Hab ich kapiert, dass das Passwort verschlüsselt abgelegt wird und dann nicht mehr zu entschlüsseln ist.
Aber es gelangt ja auch im Klartext in ein E-Mail. Da kann es ja bei entsprechenden technischen Verständnis auch woanders hingelangen, oder nicht?

buttz · #10

Klartext wirds nur beim Anmelden in die Mail gepackt, danach MD5 in DB. Amen + /closed

SVHellRider · #11

buttz hat geschrieben:Klartext wirds nur beim Anmelden in die Mail gepackt, danach MD5 in DB. Amen + /closed

Du machst dir's aber einfach.

buttz · #12

Wenn das Anmeldeformular vom Forum nicht umgestrickt wurde(das unterstelle ich unseren netten Admins mal*g*) kanns keiner abgreifen. Schätze ich

SVHellRider · #13

Aaaaaaaaaaaaha.

Screw · #14

SVHellRider hat geschrieben:Ja, schon klar.
Hab ich kapiert, dass das Passwort verschlüsselt abgelegt wird und dann nicht mehr zu entschlüsseln ist.
Aber es gelangt ja auch im Klartext in ein E-Mail. Da kann es ja bei entsprechenden technischen Verständnis auch woanders hingelangen, oder nicht?

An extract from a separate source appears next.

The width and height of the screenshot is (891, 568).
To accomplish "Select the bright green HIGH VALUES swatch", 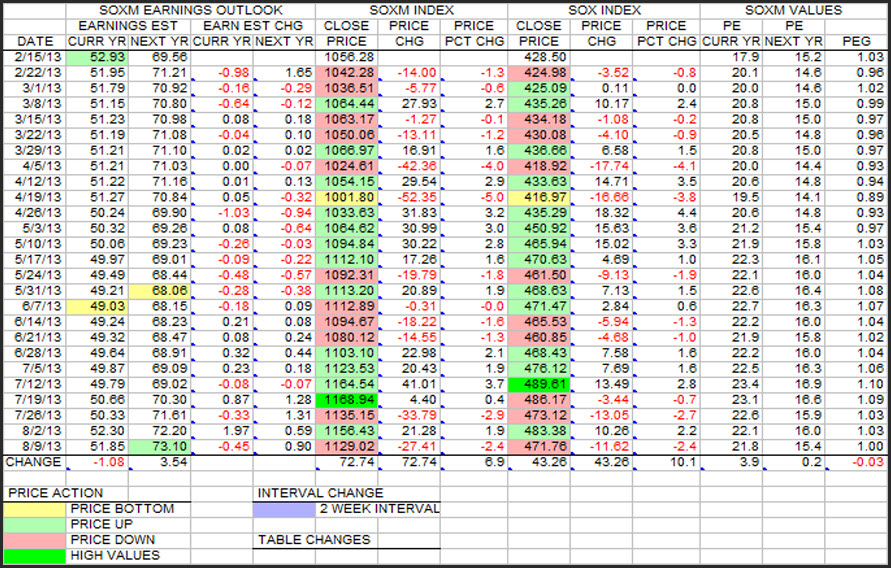I will (x=36, y=556).
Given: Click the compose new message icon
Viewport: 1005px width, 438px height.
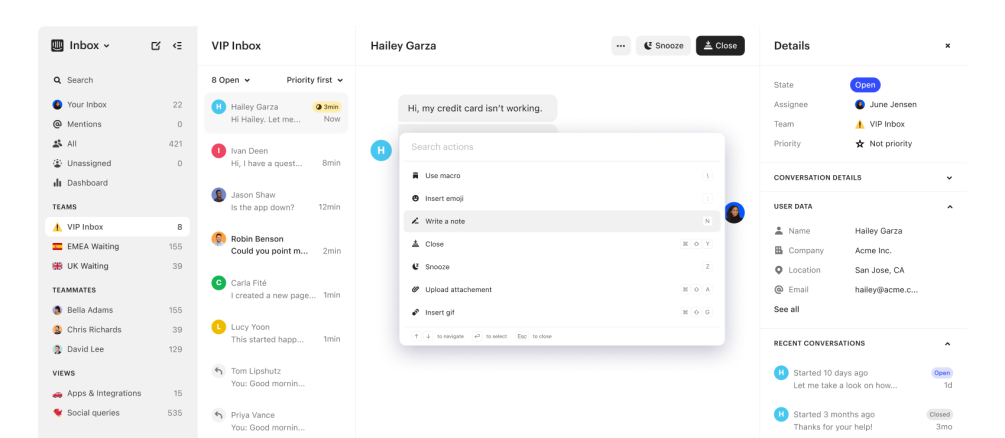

Mit der nötigen kriminellen Energie ist nahezu alles machbar! Aber ich denke, so ein Versuch würde irgendwie dem gemeinnützigen Verein SVrider.de e.V. richtig schaden und mich als Vorsitzenden in arge Bedrängnis mit den Strafverfolgungsbehörden bringen. Daher ist es absolut sicher, dass ich so ein Verhalten niemals dulden würde. Wer soetwas machen würde, würde sofort eine Anzeige vom Verein kassieren.

Ich glaube, so sicher wie die Passwörter in diesem Forum, sind sie sehr selten in der Internetwelt.

Genau das Gleiche gilt für den Mißbrauch von Zugangsdaten. Wenn wir das nicht sicherstellen könnten... na dann, gn8.

Irgendwie habe ich das Gefühl, man traut uns nicht. Kann das sein? Gibt es einen Grund, der den Schluss zuließe, wir würden die Daten unserer Forumsteilnehmer nicht sorgsam behandeln?

Ich fühle mich als ehemaliger Datenschutzbeauftragter einer größeren Firma da schon ein wenig persönlich angegriffen, wenn ich soetwas lese.

#15

Also wie oben schon gesagt, können wir die Passwörter nicht auslesen. Die Passwörter sind verschlüsselt gespeichert.

Wir haben da auch nichts geändert. Um Passworthacking vorzubeugen hat svbomber auch den visual comfirmation Mod eingebaut. Nach dem man einmal das Passwort falsch eingegeben hat, muss man immer wieder die Zeichen eingeben, was für einen Hacker sicherlich sehr ermüdend sein wird.

Außerdem warum sollten wir fremde Passwörter haben wollen. Was sollen wir damit anstellen?